Someone fills out a memory card in the Facebook Museum at Utrecht Central Station

Firing the imagination

The Facebook Museum had a pop-up site at Utrecht Central Station for a week – a carefully chosen option. “A museum is a place to reflect together on the past, the present and the future,” Marissa continues. “A place that typically houses things that are no longer part of our everyday lives. Visitors find it hard to imagine a world without Facebook. So, by portraying Facebook as something from the past, the museum fires the imagination, prompting people to ask, ‘What would my life be like without this platform?’”

Support from SIDN Fund

SETUP applied to SIDN Fund for support with what for them was a major project. “The grant we received enabled us to do things on a bigger scale,” says Marissa. “It helped to make the museum possible, and the Fund was visibly involved. They had several representatives at the opening. We were very pleased about that, because it meant we could immediately show them what we had developed.”

Mieke van Heesewijk, Programme Manager at SIDN Fund

SIDN Fund's Mieke van Heesewijk explains why the Fund chose to back the project. “SETUP’s Facebook Museum is a very accessible way of highlighting how digitally dependent we’ve become – not only in technical terms, but also in emotional and cultural terms. The museum shows us something that often goes unnoticed: how platforms shape our collective memory. It therefore dovetails perfectly with the objectives of SIDN Fund. We sincerely hope that this pop-up museum acquires a permanent place, both in the physical world and in the public consciousness.”
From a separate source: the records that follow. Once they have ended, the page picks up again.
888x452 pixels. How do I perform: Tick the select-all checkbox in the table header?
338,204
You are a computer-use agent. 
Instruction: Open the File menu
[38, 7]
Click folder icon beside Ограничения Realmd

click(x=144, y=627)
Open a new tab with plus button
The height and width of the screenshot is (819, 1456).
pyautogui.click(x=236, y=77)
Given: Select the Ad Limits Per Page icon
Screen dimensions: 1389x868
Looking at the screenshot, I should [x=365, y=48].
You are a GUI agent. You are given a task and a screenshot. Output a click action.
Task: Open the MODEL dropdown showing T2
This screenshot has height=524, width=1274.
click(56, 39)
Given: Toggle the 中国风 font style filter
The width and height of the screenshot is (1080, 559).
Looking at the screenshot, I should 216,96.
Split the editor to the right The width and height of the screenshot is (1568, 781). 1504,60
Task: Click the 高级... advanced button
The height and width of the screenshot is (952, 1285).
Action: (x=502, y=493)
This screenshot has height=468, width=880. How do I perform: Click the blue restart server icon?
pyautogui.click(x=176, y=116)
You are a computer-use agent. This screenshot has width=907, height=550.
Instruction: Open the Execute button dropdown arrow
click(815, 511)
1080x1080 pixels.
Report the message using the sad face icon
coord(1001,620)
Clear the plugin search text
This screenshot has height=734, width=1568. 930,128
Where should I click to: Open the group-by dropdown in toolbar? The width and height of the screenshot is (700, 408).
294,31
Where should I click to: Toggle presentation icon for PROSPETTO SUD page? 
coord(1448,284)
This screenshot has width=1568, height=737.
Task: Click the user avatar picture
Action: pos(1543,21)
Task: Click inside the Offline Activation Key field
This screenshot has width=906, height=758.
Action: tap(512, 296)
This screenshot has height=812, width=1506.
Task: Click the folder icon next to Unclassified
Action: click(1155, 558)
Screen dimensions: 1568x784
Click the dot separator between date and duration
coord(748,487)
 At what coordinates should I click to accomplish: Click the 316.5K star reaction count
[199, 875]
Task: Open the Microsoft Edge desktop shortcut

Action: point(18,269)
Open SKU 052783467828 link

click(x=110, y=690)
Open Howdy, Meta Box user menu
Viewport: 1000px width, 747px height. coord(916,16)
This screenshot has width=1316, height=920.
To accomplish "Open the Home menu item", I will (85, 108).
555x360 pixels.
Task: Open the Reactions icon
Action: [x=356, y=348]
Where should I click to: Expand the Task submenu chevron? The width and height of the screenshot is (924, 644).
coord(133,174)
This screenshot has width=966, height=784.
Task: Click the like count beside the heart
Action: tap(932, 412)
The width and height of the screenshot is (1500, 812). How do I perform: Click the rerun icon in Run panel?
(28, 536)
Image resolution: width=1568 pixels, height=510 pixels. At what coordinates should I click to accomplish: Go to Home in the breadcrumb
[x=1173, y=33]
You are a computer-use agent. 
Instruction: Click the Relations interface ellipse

From conservation wall to model

Everyone who visited the Facebook Museum was invited to make their own contribution to the story. There was a conservation wall, where people could vote on what they saw as typifying Facebook best. Options included things like the relationship status ‘it’s complicated’, sparkling motivational quotes and like-and-win promotions. There was also a wall of memories, where people could put up cards recording their most memorable or painful Facebook moments. “We ended up with a collection of cards telling all sorts of crazy stories,” adds Marissa. “From someone who had reconnected with an old friend to someone who was shamed because of a relationship status.” Other exhibits included plinths telling the stories of interviewees, from a doxing victim to a catfluencer, and a model of a hopefully permanent museum accompanied by a map of the Netherlands, on which people could indicate where they wanted the museum to be.

Screen in the Facebook Museum at Utrecht Central Station

Data donation? Controversial!

Visitors also had the opportunity to symbolically donate their Facebook data to the museum. That feature prompted some heated debate. “People were super-critical about the donation option,” says Marissa. “Apparently, we would rather give away our data to a powerful foreign commercial enterprise with a record of serious privacy infringements than to a museum that wants to initiate a debate on the topic. Discussions of that kind and the cognitive dissonances reflected in them are also integral to our research.” Reactions to the museum ranged from enthusiastic and confusing, to emotional disclosures about the depth of Facebook’s penetration of daily life. “It really is woven into every fibre of our being,” asserts Marissa. “Elderly people who would otherwise be isolated from their communities; people who use it as a diary… The experiences you have or have had on the platform are almost impossible to reconstruct elsewhere.”

Memorial candles in the Facebook Museum at Utrecht Central Station

Future plans

The Facebook Museum may have left Utrecht Central, but it hasn’t closed for good. “We’re continuing this research project, with the aim of turning it into a travelling exhibit,” says Marissa. “There are now spin-offs at festivals, including Betweter on 26 September, and at Dutch Design Week starting 22 October. But our dream is to find a permanent site for the museum in the Netherlands. We’d love to talk to any local authorities that recognise the potential of the project.”